start Selected text

Store ALL the Data

August, 2019

Distributed File Systems (DFS) allow us to store and access huge amounts of data as if it was available locally. Sometimes a server runs out of space or it’s simply not feasible to expect that all relevant data be stored on a single machine. With a distributed file system, we can easily add more space (and compute capacity) without impacting clients. Sounds simple enough but if we’re going to successfully handle multiple requests from multiple clients, we need to have concurrency and synchronization mechanisms in place.

My core contribution to the project was the Data Node; it will be the focus of this discussion. GitHub project

Basic Architecture

There are three types of actors: Client, Name Node, and Data Node. For this project we have one Name Node that communicates with multiple Data Nodes and Clients. Data Nodes store information or “data” in fixed blocks of size 4 MB.

General Distributed File System with N Data Nodes. While only one client is shown, multiple clients can access the system simultaneously.

end Selected text

(Do this)
Please carry the write-up on the distributed file system further, starting right after its last sentence. The lines after this point come from a different source.

start Collected data

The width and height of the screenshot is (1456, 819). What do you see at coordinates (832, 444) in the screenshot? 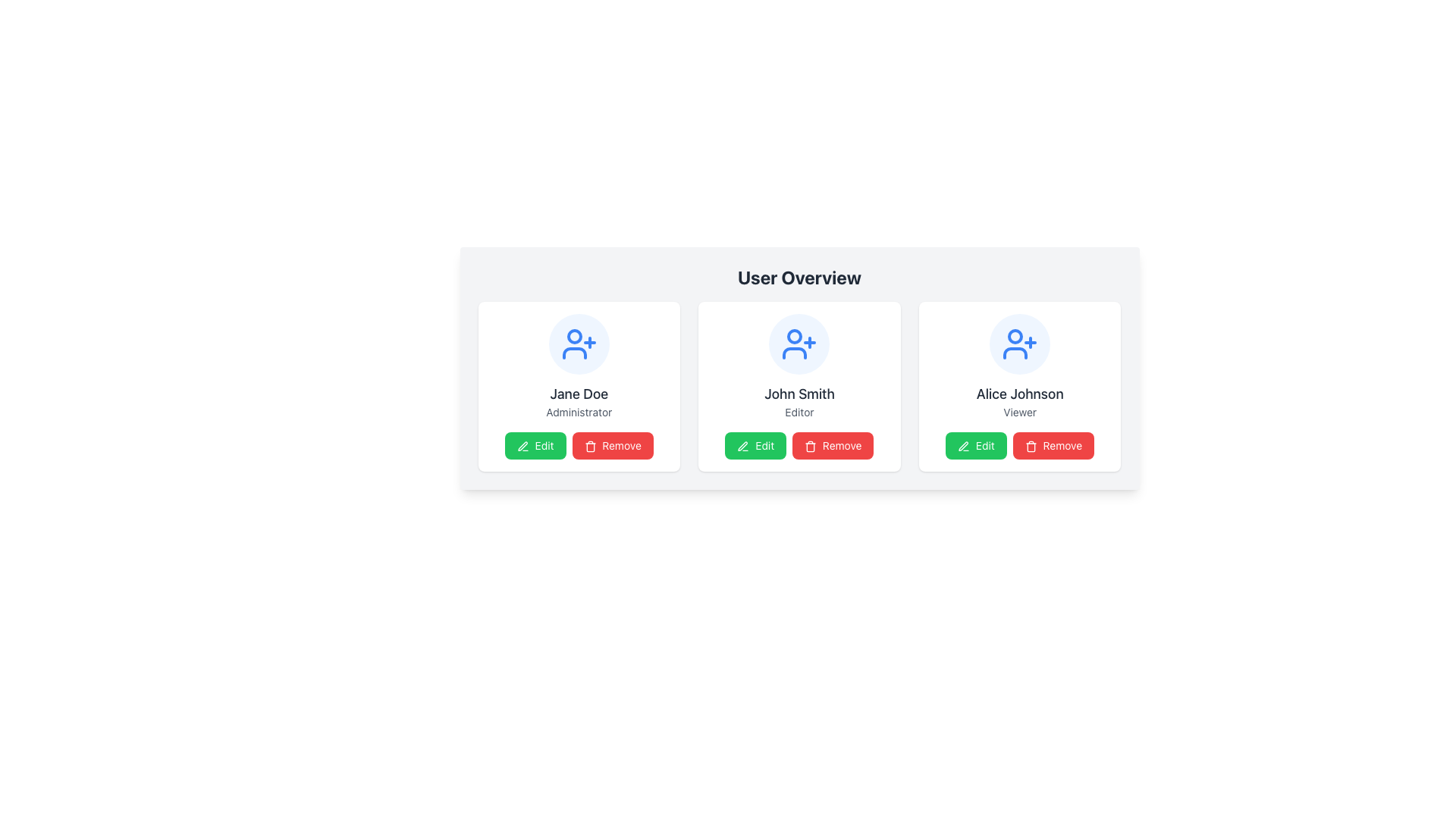
I see `the 'Remove' button with a trash can icon located at the bottom-right quadrant of the middle card labeled 'John Smith', adjacent to the 'Edit' button` at bounding box center [832, 444].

end Collected data

(Response to this task)
Clients send requests to Name Node; they can either APPEND data to a file or READ from a file. For APPEND commands, Name Node finds free blocks on one or more Data Nodes for storage. With READ commands, Name collects applicable blocks from Data Nodes and assembles them in order to return to the Client.

It’s important to utilize threads to ensure that Name Node and Data Nodes can handle multiple requests. Each incoming request is processed as a new thread. Data Nodes have additional data protection mechanisms in place that allow parallel access without issue.

Communication Design

Name Node needs to be able to communicate with both clients and data nodes seamlessly. Thus, Name Node is a server to Clients and a client to Data Nodes. Processes share data through ports over TCP.

To ensure synchronous communication, Name Node creates a thread of type NameNodeHandler for each Client request. The Name Node Handler then creates its own connection to Data Nodes - who are always listening on a specific port number. Name Node creates a new connection every time it wants to communicate with a Data Node.

Relevant Files

  • Client.java
  • NameNode.java

Name Node

Name Node is the middle man of the DFS as it communicates with both Clients and Data Nodes. Its core job is to maintain a record of which blocks to request from a Data Node if, or when, a Client makes a request. Because Name Node can field multiple simultaneous client requests - using Name Node Handler threads - the map containing a record of blocks on Data Nodes is protected by a mutex.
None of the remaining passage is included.